The government may look to spend up to LE45bn ($6.68bn) on upgrading the national railway network, according to Mohamed Sadek Sherbini, chairman of the transport committee of the Shura Council, the upper house of parliament, the regional press reported on January 16. Sherbini said LE15bn ($2.23bn) could be invested in safety equipment and automatic controls to reduce the risk of human error, and a further LE30bn ($4.46bn) for “renewal and development”, including new trains and the development of routes, particularly in Upper Egypt.
Sherbini was speaking after 19 soldiers were killed and more than 120 injured when a train travelling from Upper Egypt to Cairo derailed at the Badrashin station in Giza, a suburb of the capital. At the time of publishing, investigators were still trying to discover what caused the accident, but such events are not uncommon on Egypt’s extensive but poorly maintained rail system.
A recent report by the Ministry of Transportation suggested there are around 550 railway accidents each year. While the vast majority of these are minor, many people have been wounded or killed in recent years. A collision between a train and a school bus, which left 50 people dead in 2012, led to the resignation of the then-transport minister.

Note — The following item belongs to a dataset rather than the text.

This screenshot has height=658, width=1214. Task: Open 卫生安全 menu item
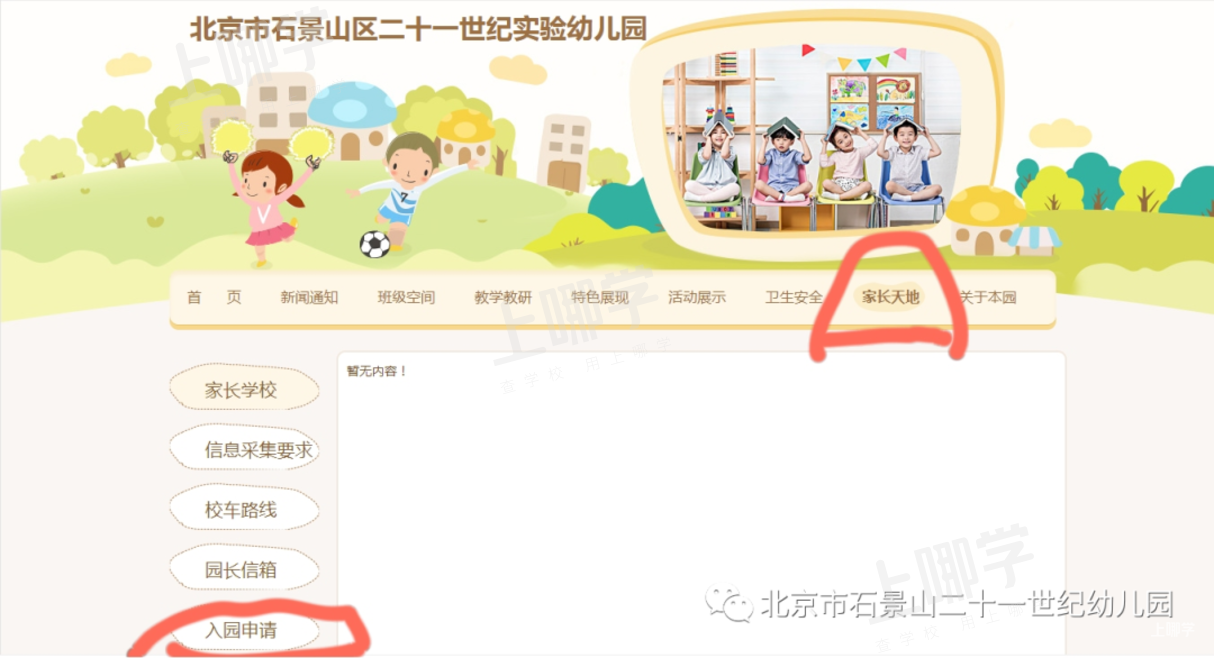[x=794, y=297]

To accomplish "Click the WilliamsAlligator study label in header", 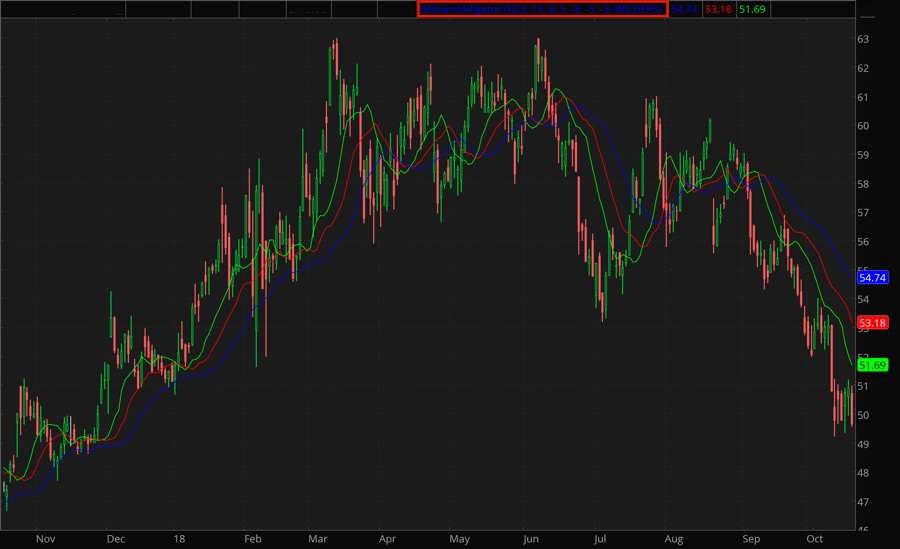I will click(542, 9).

His replacement, Hatem Abdel Latif, was appointed by President Mohammed Morsy on January 9 with a specific brief to improve rail safety. The president has asked Latif to draw up a long-term plan for managing the railway sector. One of the minister’s first moves was to sign a deal for buying 221 new carriages; he says that 80-85% of the 3300 carriages currently owned by Egyptian National Railways (ENR) are past their life expectancy.

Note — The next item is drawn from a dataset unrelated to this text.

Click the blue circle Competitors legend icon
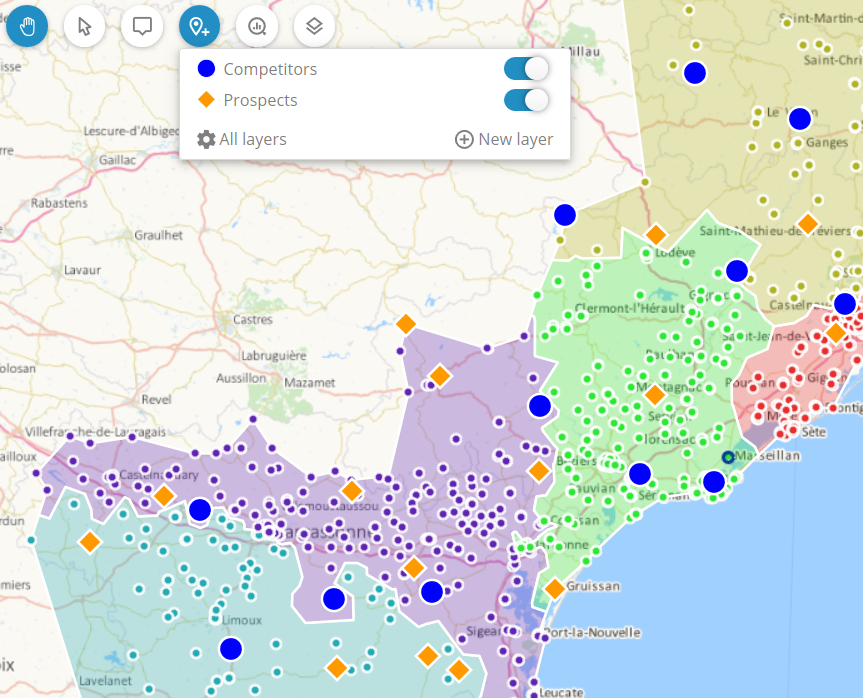 (x=207, y=69)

As well as the urgent priority of tackling safety issues and upgrading the rolling stock, this year should also see substantial investments in new track and staff. On January 9, the regional press reported that the Egyptian Railway Authority (ERA) would start the process of developing a new electric railway system connecting Cairo with Alexandria in March. The following month, the authority expects to hold an auction for the construction of a 250-km, $600m railway line from Beni Suef to Asyut in the north of the country.
Both projects are being funded by a loan from the World Bank and are part of a five-year development plan for Egypt’s railways. The $270m Cairo-Alexandria line is expected to be completed within four years, while construction on the Beni Suef-Asyut stretch should start in January 2014, once the ERA obtains a $330m loan from the World Bank. Applicants will be qualified and vetted by the authority with World Bank support.

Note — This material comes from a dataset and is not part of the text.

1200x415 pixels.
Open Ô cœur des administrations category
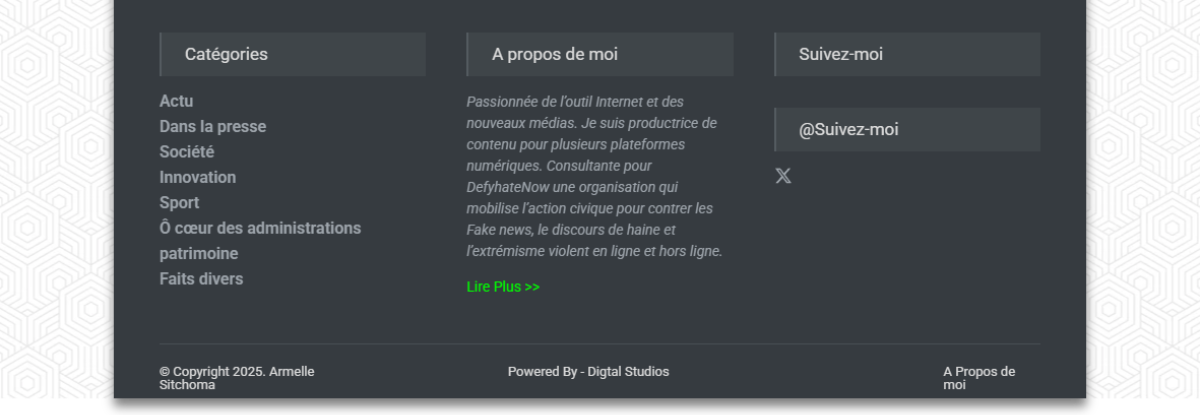pyautogui.click(x=260, y=228)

The ERA is now also seeking further funds to construct a line from Zagazig in the Nile Delta to Cairo, which would link to an existing track from Zagazig to Port Said on the Mediterranean, near the entrance to the Suez Canal. The authority is extending the bidding period for the construction of 150 new stations to February, after some bidders requested more time.
Investment in railways is certainly capital-intensive, and the high cost of maintaining and consistently improving Egypt’s extensive network of 6700 km goes some way to explaining the system’s challenges. However, investment can pay off, not only in enhancing safety and saving lives but in lowering transport costs for the country as a whole.
Rail transport is usually significantly cheaper than road transport, a fact that will not be lost on Egypt’s growing industrial sector; the numerous and sizeable investments planned by Gulf states in railways indicates that the age of rail is far from over. Furthermore, good railways take pressure off roads, something that would be beneficial for Egypt, particularly in crowded urban areas such as Cairo.
Given the cost of developing rail, Egypt may need to look to tapping more international sources of funding, and perhaps also consider using an element of private financing and ownership. Over the longer term, the country may need a network that is smaller, but more efficient and focused on areas of high population and industrial development.